Além dos 40 mortos inicialmente confirmados como vítimas da tragédia com a realização de perícias médico-legais e dos seis desaparecidos cujo óbito foi agora justificado judicialmente, permaneciam por identificar dois outros cadáveres. Só a realização de exames complementares de genética forense permitiu determinar a verdadeira identidade das duas mulheres levadas por uma forte torrente de água, lama e pedras que fez desaparecer a sua residência no Pomar da Rocha, na Ribeira Brava.

O relatório final da PSP, anexo ao processo, associa à catástrofe mais quatro indivíduos que, internados com ferimentos graves no trágico 20 de Fevereiro, acabaram por falecer nos serviços hospitalares nos dias imediatos. Destes quatro casos, cujos óbitos não foram comunicados ao MP nem solicitada a dispensa da autópsia, o procurador admite que dois possam ser vítimas do temporal, tendo um deles sido associado na participação do falecimento ao denominado "caso da grua", o que faria subir de 48 para 50 o número de mortos, na maioria registados no Funchal. A única vítima estrangeira era de origem britânica.
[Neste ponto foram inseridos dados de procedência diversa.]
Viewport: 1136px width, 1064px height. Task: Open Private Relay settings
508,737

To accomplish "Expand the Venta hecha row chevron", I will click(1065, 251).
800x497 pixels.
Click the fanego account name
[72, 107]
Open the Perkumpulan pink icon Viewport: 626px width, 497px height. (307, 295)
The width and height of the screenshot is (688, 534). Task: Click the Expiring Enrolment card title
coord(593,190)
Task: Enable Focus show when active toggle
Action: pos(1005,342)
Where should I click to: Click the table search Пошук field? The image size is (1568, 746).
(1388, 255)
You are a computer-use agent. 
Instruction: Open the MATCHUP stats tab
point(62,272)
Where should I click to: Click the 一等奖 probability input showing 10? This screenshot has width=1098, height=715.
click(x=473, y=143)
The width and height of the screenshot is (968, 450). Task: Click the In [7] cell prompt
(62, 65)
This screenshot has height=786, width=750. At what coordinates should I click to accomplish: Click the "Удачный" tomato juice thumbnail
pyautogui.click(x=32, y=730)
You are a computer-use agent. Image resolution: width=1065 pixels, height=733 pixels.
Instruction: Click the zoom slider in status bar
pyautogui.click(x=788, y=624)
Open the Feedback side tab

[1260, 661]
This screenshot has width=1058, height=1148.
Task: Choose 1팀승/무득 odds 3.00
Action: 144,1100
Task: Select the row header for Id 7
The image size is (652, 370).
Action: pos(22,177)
A investigação conduzida pelo MP debruçou-se particularmente, entre outras situações suspeitas, nas circunstâncias em que ocorreu a morte de várias pessoas no Laranjal, em Santo António, imputada à queda de uma enorme grua, em obras de construção de um viaduto à cota 500 do Funchal. De igual modo procurou apurar se um aterro ilegal, a norte da Capela das Babosas, no Monte, terá estado da origem do rasto de destruição que levou o templo e ceifou a vida a, pelo menos, nove pessoas.

O inquérito conclui que a queda da grua, montada de acordo com as normas de segurança, se ficou a dever apenas a causas naturais, resultantes da intensa intempérie e das fortes rajadas de vento. Nada nos autos logrou também demonstrar que qualquer das mortes no Monte e na Estrada Luso-Brasileira tenha a ver com a existência do referido aterro, como chegou a ser denunciado, tendo nos dois controversos casos o MP concluído pela impossibilidade de responsabilização individualizada de quem quer que seja.

Pela análise efectuada pelo Serviço Regional de Protecção Civil, em relatório também anexo ao inquérito, a aluvião de 20 de Fevereiro de 2010 surge no final de um Inverno de intensa pluviosidade que conduzira já à saturação da capacidade de absorção de água pelos solos. Do temporal - cujas consequências foram potenciadas por construções em zonas de risco, pelo estreitamento e ocupação dos leitos das ribeiras e pela impermeabilização do solo e subsolo -, resultaram elevados prejuízos, avaliados em 1080 milhões de euros.